> _Problem details_
Copy out every line of the entries below word for word, leaving out the pictures.

> _Exercise data_
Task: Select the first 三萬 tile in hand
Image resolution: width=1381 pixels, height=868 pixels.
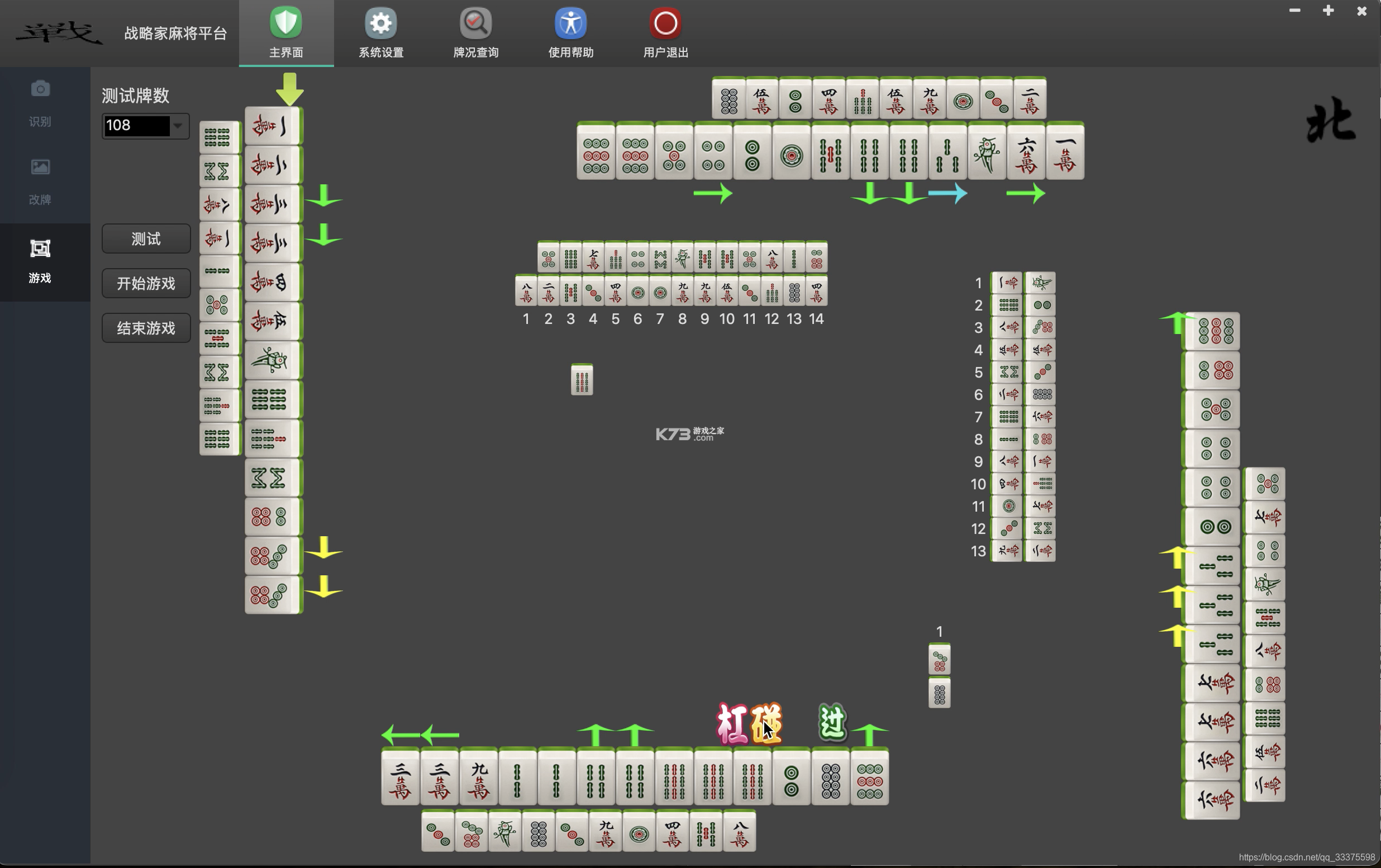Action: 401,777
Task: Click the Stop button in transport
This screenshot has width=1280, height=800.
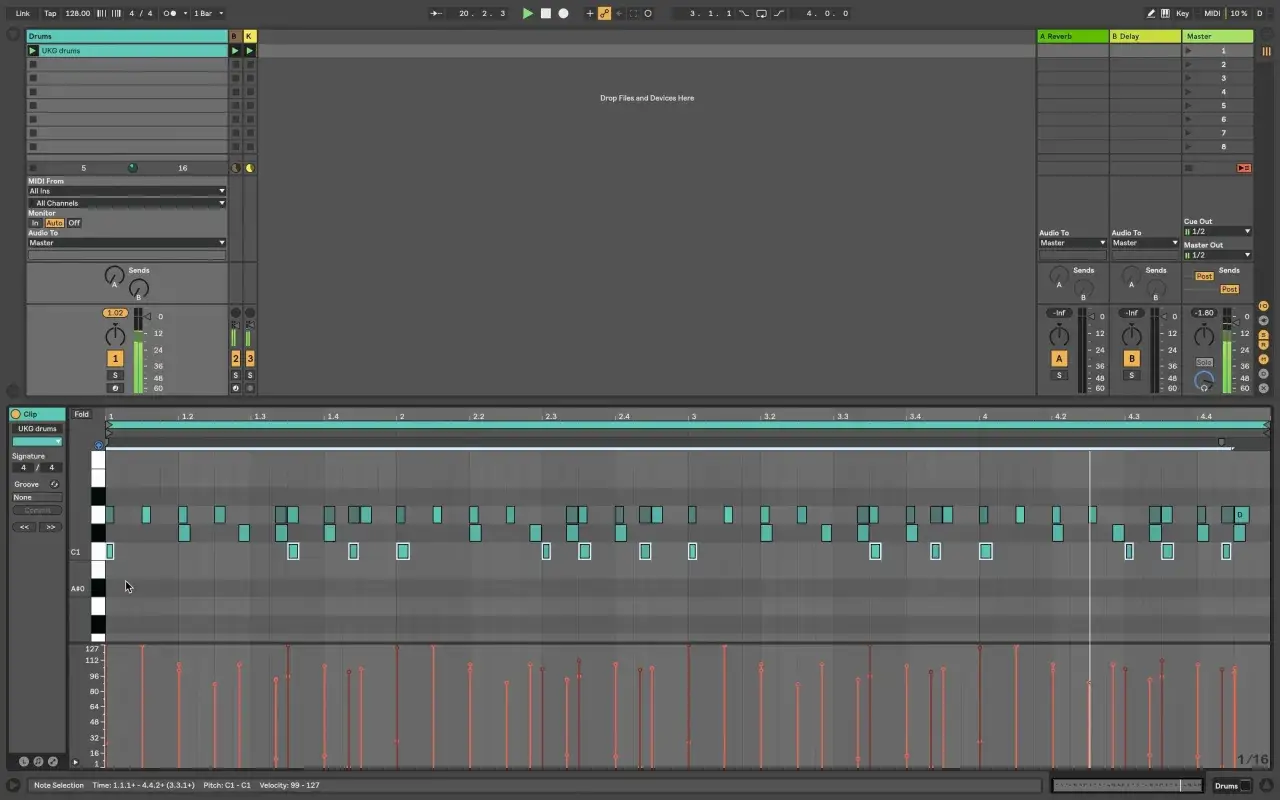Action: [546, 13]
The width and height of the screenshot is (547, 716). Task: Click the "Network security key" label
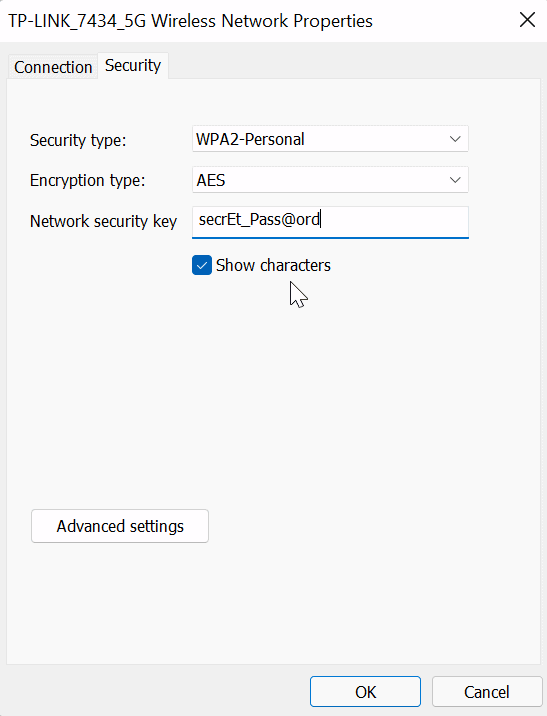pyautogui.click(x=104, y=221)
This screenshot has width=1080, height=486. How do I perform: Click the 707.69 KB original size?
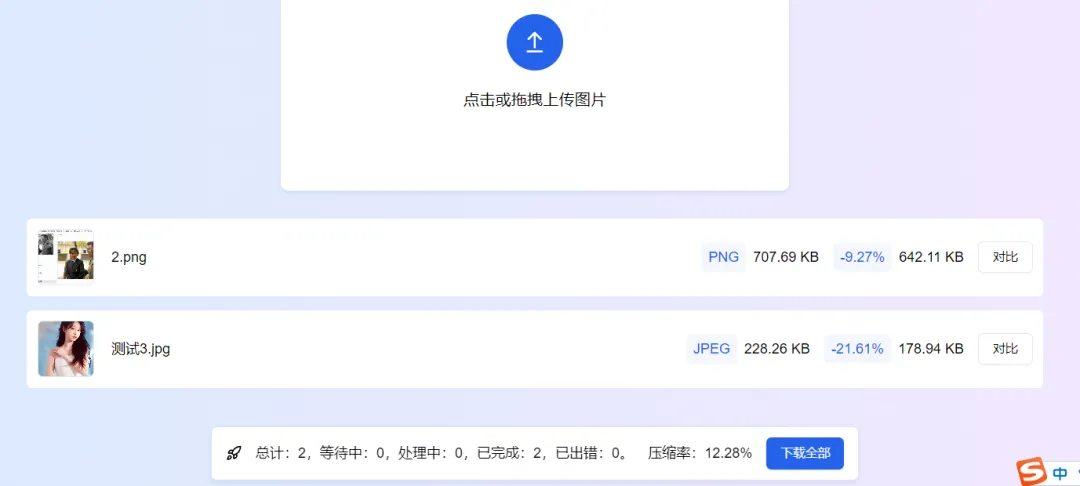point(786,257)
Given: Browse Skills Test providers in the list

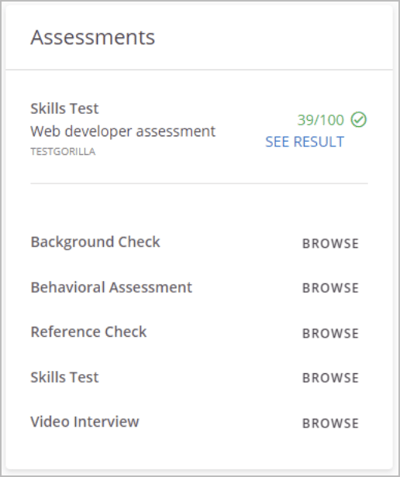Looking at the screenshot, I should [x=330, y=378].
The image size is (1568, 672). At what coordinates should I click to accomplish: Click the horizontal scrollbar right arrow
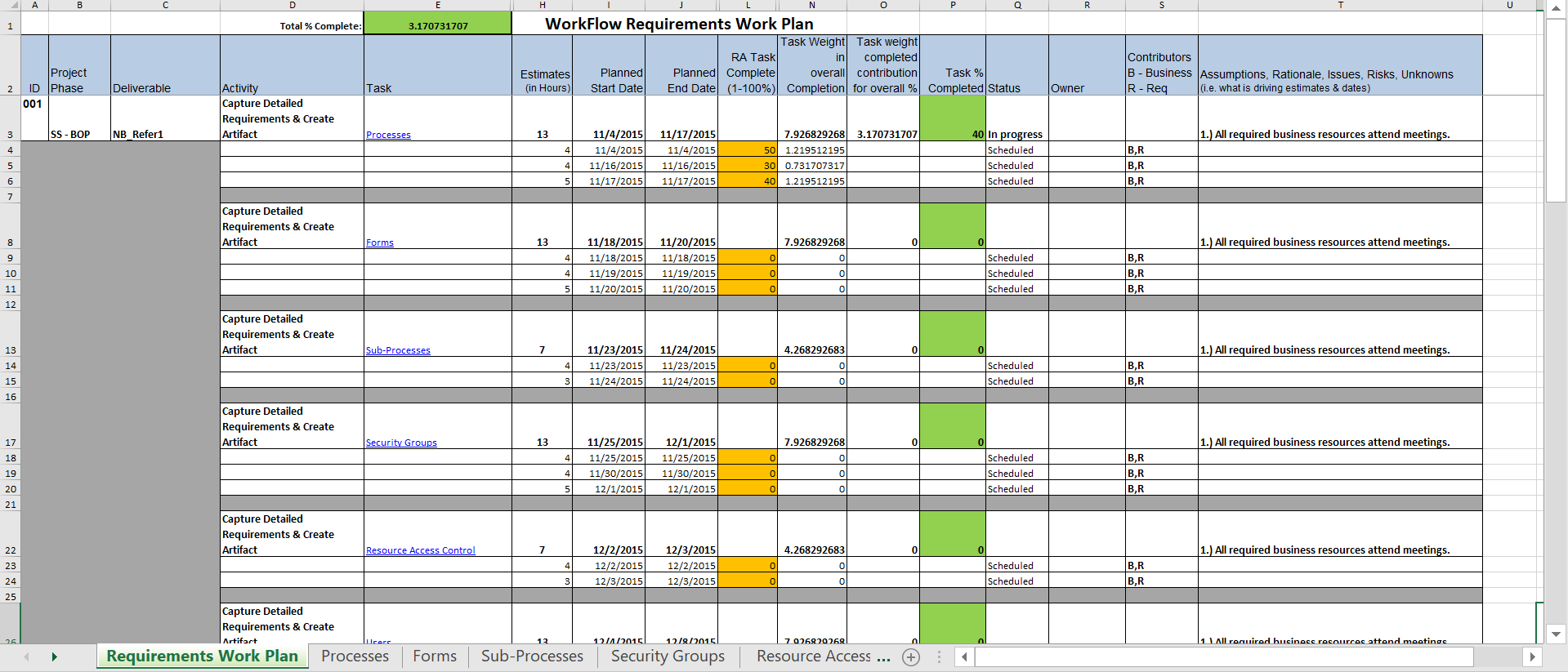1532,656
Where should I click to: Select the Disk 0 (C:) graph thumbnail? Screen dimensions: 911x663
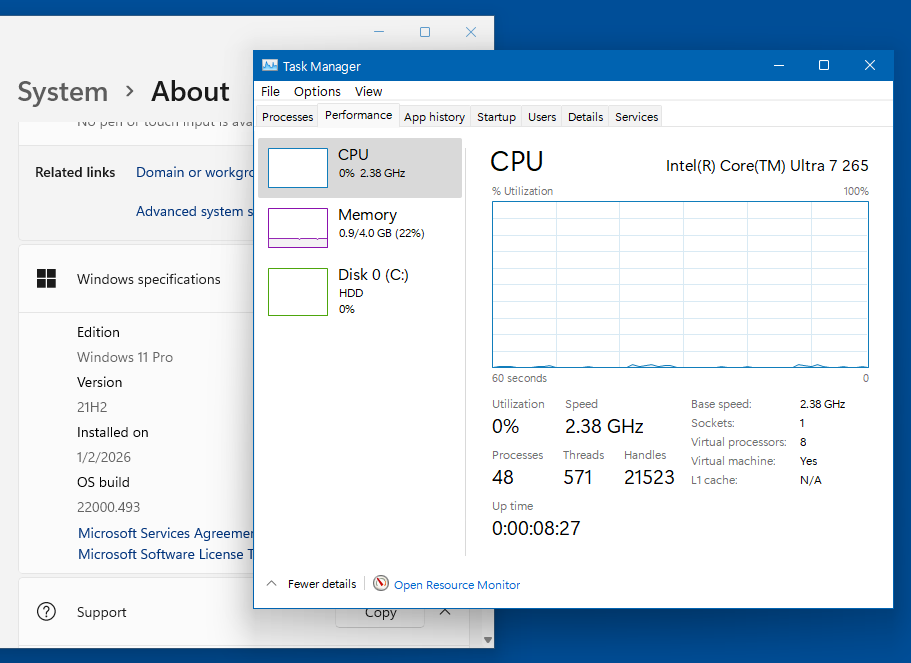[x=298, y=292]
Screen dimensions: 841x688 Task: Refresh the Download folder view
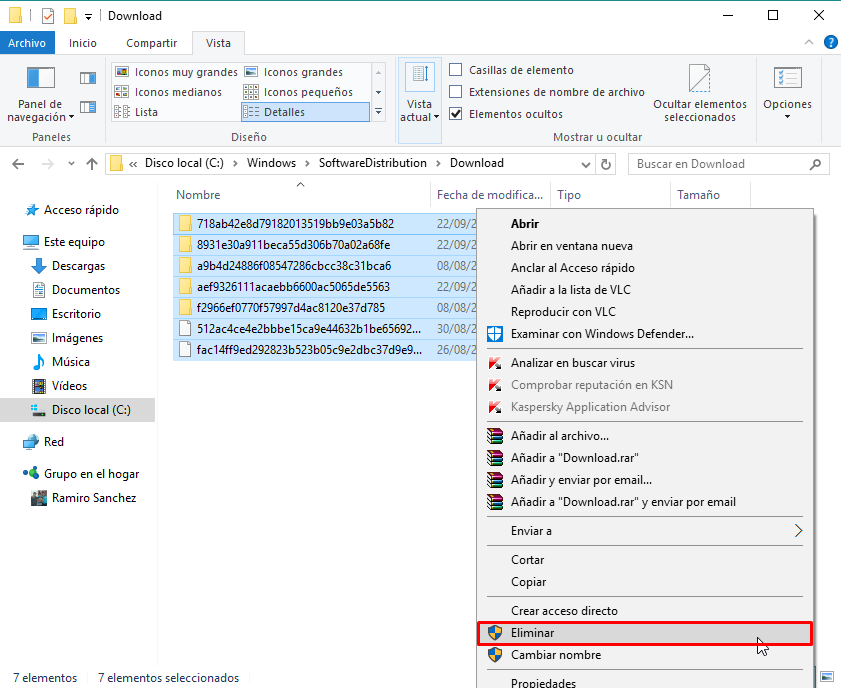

> _Reply to the exercise_
Task: Select the first 三萬 tile in hand
Image resolution: width=1381 pixels, height=868 pixels.
Action: 401,777
Task: Click the Stop button in transport
This screenshot has width=1280, height=800.
Action: [546, 13]
The width and height of the screenshot is (547, 716). Task: Click the "Network security key" label
pyautogui.click(x=104, y=221)
This screenshot has width=1080, height=486. How do I perform: Click the 707.69 KB original size?
point(786,257)
Given: Browse Skills Test providers in the list

Looking at the screenshot, I should [x=330, y=378].
The image size is (1568, 672). At what coordinates should I click to accomplish: Click the horizontal scrollbar right arrow
1532,656
Where should I click to: Select the Disk 0 (C:) graph thumbnail? Screen dimensions: 911x663
[x=298, y=292]
Screen dimensions: 841x688 Task: Refresh the Download folder view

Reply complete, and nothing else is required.